Assume a private investor owns a residential mortgage loan with an outstanding principal balance of $100,000 secured by a property that is worth only $70,000. The government would “purchase” the loan (through a forced sale) for $70,000, minus an amount for the government’s costs and expenses, including fees paid to the arranger. The source of the funds for the government’s purchase would be a short-term commercial loan, such as a revolving credit facility like a warehouse line of credit. As owner of the loan, the government then would reduce the outstanding principal balance of the loan by up to $30,000. With that reduced principal balance, the borrower then may qualify for an FHA-insured loan to refinance the modified original loan. Proceeds from the refinancing loan would be used to repay the local government’s short-term indebtedness, and the refinancing lender could pool the loan into a Ginnie Mae-guaranteed mortgage-backed security. Without the refinancing of the modified loan, the local government would have to use its own funds to pay off the short-term commercial loan. That’s not the plan.

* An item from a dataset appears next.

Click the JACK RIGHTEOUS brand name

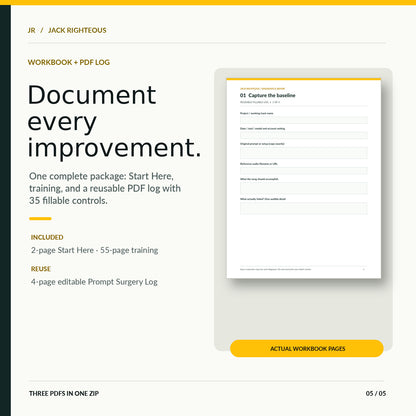click(x=77, y=30)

If you take FHA refinancings off the table, the local government would have to find a private lender to provide the refinancing. But who will do that? Fannie Mae and Freddie Mac already have made such loans ineligible for purchase. There is considerable doubt whether private investors will purchase the paper; if not as a matter of principle, then because of uncertainty over clean title and an enforceable first lien based on the lawsuits that likely will surround the original seizure.

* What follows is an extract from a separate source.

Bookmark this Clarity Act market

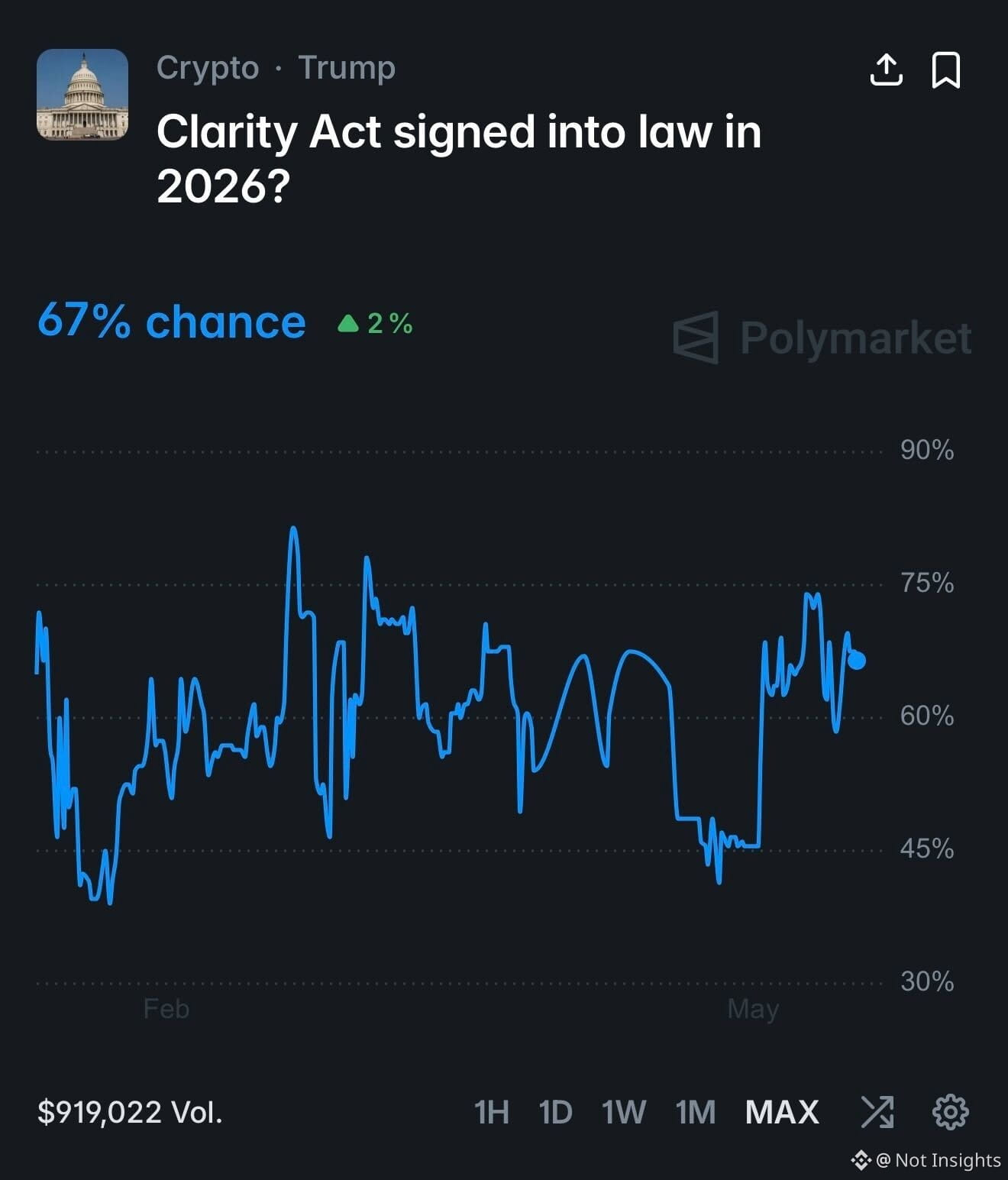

The FHA has been unsurprisingly coy about whether it would permit its program to be used in this way. While some HUD officials have expressed concern in Congressional testimony and in other public statements about the use of the FHA refinancings to facilitate eminent domain, HUD has continually said that it was premature to take a definitive stand. Now it doesn’t have to show its cards: Congress has neutered HUD from participating. The language in the recently enacted spending bill provides as follows:
“None of the funds made available in this Act shall be used by the Federal Housing Administration, the Government National Mortgage Administration, or the Department of Housing and Urban Development to insure, securitize, or establish a Federal guarantee of any mortgage or mortgage backed security that refinances or otherwise replaces a mortgage that has been subject to eminent domain condemnation or seizure, by a state, municipality, or any other political subdivision of a state.”
Now the language isn’t perfect; for one thing, it only applies for the funding period covered by the spending bill, which is limited to the federal government’s fiscal year 2015. In addition, neither FHA nor Ginnie Mae actually fund the making or acquisition of insured loans. In this context, funding presumably means the balance sheet treatment of governmental insurance or guarantees.
The bottom line is that local governments might still want to try to use eminent domain to force principal reductions in underwater home loans; they just won’t be able to pay for the controversial move through federal funding. That sounds eminently reasonable.